North-East/North Launceston/St Kilda/Cananore/VFA, Centreman/Forward, 1926-1941
> 66 games, 58 goals for St Kilda, 1930, 1934-37
> Around 30 games for North Launceston, 1929, 1931
> Around 30 games for Cananore, 1932-33
> 11 games, 12 goals for Sandringham (VFA), 1938
> Around 50 games for Brighton (VFA), 1939-41
> Cananore TANFL premiership, 1933
> William Leitch Medal for TANFL Best and Fairest, 1932 (retrospective)
> Recorder Cup for VFA Best and Fairest, 1939
> North Launceston Best and Fairest, 1929
> Cananore Best and Fairest, 1932
> Tasmanian National Carnival representative, 1933 (Sydney)
> Victorian interstate representative, 1935 (3 games)
A fast and clever half forward flanker, Pat Hartnett was one of the most decorated Tasmanian footballers of the 1930s. Born in St Helens in 1910, Hartnett was playing senior football for St Helens by the time he was 16, and later played a season with Ringarooma in the old North-East Association in 1928. His senior career began with North Launceston in 1929, where he won the senior Best and Fairest award in his first season as a 19-year-old. The following season he crossed to Victoria to join St Kilda, but after only three games for the year he returned to Tasmania and to North Launceston. After missing the Robins’ 1931 premiership, Hartnett headed south to Hobart to play with Cananore, and it was here that his star began to burn brightly.
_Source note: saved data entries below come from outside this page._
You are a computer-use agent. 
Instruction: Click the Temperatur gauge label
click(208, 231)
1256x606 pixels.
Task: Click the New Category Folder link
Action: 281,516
His 1932 season was a great success and he took home the Canaries’ Best and Fairest award that year; however, he found himself on the wrong end of two further results featuring North Hobart at season’s end. He was a member of Cananore’s losing TANFL grand final team against the Redlegs, and while he tied with Len Pye in the William Leitch Medal count, he lost the award on a count back, although was posthumously awarded the medal years later in 1996. 1933 brought the only premiership of Hartnett’s senior career as Cananore avenged their previous year’s defeat, again opposite North Hobart. That season also saw Hartnett represent his home state at the 1933 National Carnival in Sydney, and it was his performances there that led St Kilda to approach him to return to the VFL, which he did. This second stint in the VFL was far more successful than his first, with Hartnett appearing 65 times for the Saints from 1934-37, performing well enough to poll 26 Brownlow votes during the period. 1935 was by far Hartnett’s best season in the VFL: he played 16 games, kicked 22 goals, polled eight Brownlow votes and played his only representative matches for the VFL. In one of these games he gathered 28 disposals, took 13 marks and kicked 6.3 in Victoria’s 91-point hammering of South Australia at the Adelaide Oval, easily being named one of his side’s best.
At the end of 1937 Hartnett requested a clearance to VFA side Sandringham, however St Kilda were reluctant to acquiesce and it took until May the following year for the clearance to be approved. Hartnett would play 11 games for the Zebras before joining Brighton for the 1939 season, another outstanding year for Hartnett in which he won the Recorder Cup as the VFA’s Best and Fairest player. Hartnett would continue with Brighton until the end of the 1941 season when the VFA went into recess due to World War II, ending Hartnett’s career in top-flight football.
Hartnett enlisted in the military during World War II, serving with the 51st Australian Garrison Battalion as a guard at Italian prisoner of war camps around Myrtleford, Victoria. Whilst enlisted he continued to play football for an Army team in a Sunday league around Albury. He was discharged in 1946 and died in 1990 at the age of 80.